Teaching
Duties include designing syllabi, office hours, and final grading
Between Intention and Action (Spring 2023)
An overview of kinds of intentions and theories of action constitutes the groundwork of the core question of this seminar, that is, how human minds fill the gap between intending to do something (e.g. to go on vacation, attend a seminar, drink a cup of coffee) and really acting, or failing to act, on intentions.
Transformative Experience (Fall 2022–23)
Based on the homonymous book by L.A. Paul (Transformative experience. 2014, OUP Oxford), this seminar considers and evaluates the impact of unprecedented subjective experiences on the capacity to imagine and compare future scenarios. Is having a child a rational decision? The normative standard for rational decision-making is that the agent should choose the act with the highest expected value. L.A. Paul contends that it is impossible to know what epistemically and personally transformative experiences would be like for us before we have already committed ourselves. Along the way, the problem of transformative experience and how we can handle preferences over time will be assessed against a few common views in theories of decision-making.
Mental Representations (Spring 2022)
It is widely agreed that the mind represents things and events in the external (or internal) world. It is less agreed by philosophers, psychologists, and neuroscientists how the mind represents. Students in this seminar will engage with a selection of main theories and debates on the nature, the contents, and the roles of mental representations in human cognition.
Philosophical Problems in Decision-Making (Fall 2021–2022)

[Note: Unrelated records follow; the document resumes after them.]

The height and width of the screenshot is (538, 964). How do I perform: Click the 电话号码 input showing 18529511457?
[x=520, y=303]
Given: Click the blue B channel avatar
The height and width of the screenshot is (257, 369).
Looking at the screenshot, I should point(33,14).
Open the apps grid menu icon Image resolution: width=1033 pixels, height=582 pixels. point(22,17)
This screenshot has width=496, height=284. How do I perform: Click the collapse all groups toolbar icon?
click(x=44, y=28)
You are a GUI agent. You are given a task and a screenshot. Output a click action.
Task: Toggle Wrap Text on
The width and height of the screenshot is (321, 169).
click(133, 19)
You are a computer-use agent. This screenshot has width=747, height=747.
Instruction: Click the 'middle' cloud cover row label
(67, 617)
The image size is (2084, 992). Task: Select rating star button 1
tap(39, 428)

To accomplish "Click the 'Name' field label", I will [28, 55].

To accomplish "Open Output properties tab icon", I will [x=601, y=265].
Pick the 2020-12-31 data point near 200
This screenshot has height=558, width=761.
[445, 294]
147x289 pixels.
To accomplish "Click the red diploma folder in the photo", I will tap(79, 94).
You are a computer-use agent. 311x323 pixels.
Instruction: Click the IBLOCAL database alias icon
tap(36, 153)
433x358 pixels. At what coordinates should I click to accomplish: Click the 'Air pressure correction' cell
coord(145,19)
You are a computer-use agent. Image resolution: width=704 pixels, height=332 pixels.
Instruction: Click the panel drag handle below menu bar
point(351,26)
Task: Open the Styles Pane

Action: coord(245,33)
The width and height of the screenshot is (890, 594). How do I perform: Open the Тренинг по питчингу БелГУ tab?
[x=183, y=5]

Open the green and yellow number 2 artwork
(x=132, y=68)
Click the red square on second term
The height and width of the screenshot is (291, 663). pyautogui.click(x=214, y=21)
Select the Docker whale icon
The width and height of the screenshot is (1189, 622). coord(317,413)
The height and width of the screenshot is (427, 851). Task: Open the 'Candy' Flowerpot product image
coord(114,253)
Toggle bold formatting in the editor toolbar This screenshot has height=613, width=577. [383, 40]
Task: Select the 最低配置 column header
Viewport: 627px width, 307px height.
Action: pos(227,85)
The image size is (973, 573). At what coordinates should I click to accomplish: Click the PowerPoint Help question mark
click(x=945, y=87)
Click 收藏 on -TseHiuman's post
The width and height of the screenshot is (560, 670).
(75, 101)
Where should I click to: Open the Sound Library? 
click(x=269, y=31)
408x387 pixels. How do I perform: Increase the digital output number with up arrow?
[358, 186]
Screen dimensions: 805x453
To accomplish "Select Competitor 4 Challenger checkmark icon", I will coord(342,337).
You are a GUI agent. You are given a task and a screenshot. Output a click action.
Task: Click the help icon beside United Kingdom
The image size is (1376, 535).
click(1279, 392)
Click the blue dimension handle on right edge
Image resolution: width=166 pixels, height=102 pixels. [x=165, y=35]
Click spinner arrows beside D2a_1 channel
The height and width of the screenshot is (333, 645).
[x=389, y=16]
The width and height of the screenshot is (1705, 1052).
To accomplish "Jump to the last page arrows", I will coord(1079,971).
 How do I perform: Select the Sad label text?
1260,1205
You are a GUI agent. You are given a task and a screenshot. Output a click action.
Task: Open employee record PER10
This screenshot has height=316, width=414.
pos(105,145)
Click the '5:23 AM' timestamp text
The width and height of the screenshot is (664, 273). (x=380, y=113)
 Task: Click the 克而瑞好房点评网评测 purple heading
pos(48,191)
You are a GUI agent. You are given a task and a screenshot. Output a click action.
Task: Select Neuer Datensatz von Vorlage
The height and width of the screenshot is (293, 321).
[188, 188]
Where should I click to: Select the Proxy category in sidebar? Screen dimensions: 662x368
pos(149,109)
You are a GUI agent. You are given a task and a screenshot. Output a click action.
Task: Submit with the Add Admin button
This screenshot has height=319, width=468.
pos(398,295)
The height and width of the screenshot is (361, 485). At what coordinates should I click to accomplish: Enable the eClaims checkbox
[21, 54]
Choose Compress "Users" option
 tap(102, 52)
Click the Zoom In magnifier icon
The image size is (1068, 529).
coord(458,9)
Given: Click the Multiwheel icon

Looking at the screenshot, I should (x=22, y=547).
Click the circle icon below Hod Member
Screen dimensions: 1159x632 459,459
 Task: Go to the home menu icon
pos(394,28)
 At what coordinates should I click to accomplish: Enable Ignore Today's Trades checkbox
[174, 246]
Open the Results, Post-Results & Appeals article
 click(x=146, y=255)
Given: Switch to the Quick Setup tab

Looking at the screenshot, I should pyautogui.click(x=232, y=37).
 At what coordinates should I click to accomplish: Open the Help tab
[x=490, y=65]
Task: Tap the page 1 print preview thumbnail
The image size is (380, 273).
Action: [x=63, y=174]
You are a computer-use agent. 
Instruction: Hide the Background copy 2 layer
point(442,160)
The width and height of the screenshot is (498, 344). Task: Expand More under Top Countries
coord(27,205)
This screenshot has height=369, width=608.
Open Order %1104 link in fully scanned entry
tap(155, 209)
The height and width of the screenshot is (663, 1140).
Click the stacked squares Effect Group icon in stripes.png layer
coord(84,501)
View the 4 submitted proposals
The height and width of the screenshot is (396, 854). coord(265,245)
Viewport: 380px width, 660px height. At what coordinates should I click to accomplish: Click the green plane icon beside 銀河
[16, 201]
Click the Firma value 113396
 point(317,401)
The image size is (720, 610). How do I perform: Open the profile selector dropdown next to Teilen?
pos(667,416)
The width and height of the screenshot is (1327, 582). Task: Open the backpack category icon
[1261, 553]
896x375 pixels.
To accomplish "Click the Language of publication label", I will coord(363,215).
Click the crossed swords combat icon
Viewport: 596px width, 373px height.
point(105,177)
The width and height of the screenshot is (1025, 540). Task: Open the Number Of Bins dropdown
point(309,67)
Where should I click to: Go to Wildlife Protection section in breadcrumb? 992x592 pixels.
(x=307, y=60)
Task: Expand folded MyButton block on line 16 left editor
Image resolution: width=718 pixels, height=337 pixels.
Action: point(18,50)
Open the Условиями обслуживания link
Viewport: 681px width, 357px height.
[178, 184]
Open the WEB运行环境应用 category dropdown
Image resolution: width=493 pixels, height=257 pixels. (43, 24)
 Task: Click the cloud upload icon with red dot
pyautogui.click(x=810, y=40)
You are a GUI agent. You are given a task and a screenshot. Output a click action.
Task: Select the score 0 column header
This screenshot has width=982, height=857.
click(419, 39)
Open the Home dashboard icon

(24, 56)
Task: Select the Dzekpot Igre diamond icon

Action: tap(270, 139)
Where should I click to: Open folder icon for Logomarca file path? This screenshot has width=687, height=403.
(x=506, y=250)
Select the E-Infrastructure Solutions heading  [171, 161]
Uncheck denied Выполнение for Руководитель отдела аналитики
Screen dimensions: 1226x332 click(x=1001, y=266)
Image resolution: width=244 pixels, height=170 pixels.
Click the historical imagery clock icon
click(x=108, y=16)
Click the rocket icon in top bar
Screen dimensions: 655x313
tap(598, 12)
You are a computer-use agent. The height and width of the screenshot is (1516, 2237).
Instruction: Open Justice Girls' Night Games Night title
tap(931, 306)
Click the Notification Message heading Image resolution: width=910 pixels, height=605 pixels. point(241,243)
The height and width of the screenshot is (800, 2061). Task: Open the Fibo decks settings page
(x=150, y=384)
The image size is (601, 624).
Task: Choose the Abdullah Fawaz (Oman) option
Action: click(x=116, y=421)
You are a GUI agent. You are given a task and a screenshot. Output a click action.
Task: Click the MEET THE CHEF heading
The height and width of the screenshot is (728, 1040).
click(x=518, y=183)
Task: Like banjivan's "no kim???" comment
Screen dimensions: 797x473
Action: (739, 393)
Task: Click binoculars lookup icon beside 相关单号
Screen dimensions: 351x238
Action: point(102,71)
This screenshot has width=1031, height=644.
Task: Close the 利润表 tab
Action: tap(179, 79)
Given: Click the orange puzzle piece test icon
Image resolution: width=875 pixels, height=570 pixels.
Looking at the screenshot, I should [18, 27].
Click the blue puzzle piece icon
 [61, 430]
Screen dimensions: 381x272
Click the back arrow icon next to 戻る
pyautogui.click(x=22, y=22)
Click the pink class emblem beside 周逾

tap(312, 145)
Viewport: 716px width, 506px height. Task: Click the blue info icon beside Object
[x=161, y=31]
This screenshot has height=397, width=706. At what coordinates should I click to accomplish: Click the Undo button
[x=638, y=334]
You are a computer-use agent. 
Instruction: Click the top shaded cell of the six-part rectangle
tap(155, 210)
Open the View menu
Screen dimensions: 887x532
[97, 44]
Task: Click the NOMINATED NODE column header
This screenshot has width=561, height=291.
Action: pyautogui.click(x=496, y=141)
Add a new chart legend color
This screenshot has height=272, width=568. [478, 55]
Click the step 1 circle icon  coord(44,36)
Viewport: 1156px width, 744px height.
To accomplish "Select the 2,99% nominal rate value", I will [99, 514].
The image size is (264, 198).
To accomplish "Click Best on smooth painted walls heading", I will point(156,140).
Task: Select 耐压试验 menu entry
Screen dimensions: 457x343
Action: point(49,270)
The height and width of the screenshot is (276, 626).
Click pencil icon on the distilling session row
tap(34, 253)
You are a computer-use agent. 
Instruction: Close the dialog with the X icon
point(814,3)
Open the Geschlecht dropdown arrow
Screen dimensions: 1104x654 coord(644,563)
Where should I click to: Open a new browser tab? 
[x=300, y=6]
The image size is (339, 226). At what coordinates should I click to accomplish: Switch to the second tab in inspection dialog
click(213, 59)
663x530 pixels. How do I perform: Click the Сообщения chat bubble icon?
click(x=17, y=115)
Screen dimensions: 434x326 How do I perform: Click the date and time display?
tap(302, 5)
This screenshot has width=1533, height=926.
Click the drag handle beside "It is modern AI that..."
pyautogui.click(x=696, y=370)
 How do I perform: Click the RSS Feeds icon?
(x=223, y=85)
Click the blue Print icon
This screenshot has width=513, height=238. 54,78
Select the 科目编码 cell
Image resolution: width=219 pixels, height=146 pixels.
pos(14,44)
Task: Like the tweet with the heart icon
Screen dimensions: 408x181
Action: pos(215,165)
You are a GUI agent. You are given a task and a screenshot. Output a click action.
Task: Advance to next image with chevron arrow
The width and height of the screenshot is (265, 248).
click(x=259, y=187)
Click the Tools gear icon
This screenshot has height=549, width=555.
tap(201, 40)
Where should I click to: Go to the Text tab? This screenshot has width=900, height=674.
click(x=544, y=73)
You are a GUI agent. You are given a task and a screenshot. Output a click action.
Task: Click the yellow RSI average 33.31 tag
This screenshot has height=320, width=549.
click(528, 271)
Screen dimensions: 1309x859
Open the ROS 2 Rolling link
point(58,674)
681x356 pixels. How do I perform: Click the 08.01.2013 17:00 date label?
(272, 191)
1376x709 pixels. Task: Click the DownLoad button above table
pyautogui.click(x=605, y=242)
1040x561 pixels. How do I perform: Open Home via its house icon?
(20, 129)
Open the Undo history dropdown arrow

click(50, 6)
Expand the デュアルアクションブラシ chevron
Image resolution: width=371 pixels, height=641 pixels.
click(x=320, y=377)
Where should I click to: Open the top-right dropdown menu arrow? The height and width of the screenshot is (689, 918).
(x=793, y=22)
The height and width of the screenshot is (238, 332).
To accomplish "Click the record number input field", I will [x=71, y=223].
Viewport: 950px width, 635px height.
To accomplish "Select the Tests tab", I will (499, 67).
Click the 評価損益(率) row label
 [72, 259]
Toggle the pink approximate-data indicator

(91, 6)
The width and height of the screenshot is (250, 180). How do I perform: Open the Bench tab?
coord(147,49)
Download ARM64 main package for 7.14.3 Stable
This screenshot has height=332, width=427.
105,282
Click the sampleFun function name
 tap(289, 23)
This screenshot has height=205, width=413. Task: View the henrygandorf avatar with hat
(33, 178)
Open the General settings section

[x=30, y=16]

Which route should I take to get to the department (out of three possible ways)? Who should be (or should have been) prioritized for Covid-19 vaccines in our society? What is the difference between ordinary choices such as a restaurant order and a political decision with massive societal impact? How do we decide to move our bodies in the environment we live in? What kind of cognitive capacities underlie our choices? Answering these and other questions will provide a philosophical inquiry into some issues surrounding decision theory, from conceptions of utility and rationality to practical reasoning and heuristics, the effect of mentally representing choices and the question of whether (and to what extent) we can compare values.